1. Remove the plant from the house
Either put it outside or get rid of the plant entirely. No doubt the simplest solution.
2. Remove the mushrooms
Pickoff all visible mushrooms from their base and replace the top few inches of potting soil. This may or may not work, depending on how deeply the fungus has grown into the soil.
3. Replace the soil entirely
As a last resort, you can try replacing the potting soil entirely. Remove the plant and try to get as much dirt as possible off its roots. Know that by doing this you may stress the plant, and the mushrooms could very well come back anyway.
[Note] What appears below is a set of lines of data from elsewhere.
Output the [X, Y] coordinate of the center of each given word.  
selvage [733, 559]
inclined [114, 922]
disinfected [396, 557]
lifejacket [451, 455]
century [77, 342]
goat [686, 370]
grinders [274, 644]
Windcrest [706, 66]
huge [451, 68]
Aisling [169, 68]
4. Make sure your plant has better drainage
A hole at the bottom of the container is critical. It allows water in the soil to drain freely so adequate air is available for the roots. While various kinds of plants have differing drainage needs, few can tolerate sitting in stagnate water. Healthy roots mean healthier plants. So be sure there are holes for drainage.
5. Finally, do your best to not overwater!
An over-watered plant may appear healthy at first, but soon otherwise healthy leaves begin to drop off and the roots and lower stems become mushy. Foliage may also yellow or develop mildew and mold. The plants aren’t drowning in the wet soil but suffocating. Roots can’t pull the oxygen they need from over-soaked potting soil and fungal organisms attack the weakened plant tissues. Prompt action can sometimes save a plant before root rot claims its life.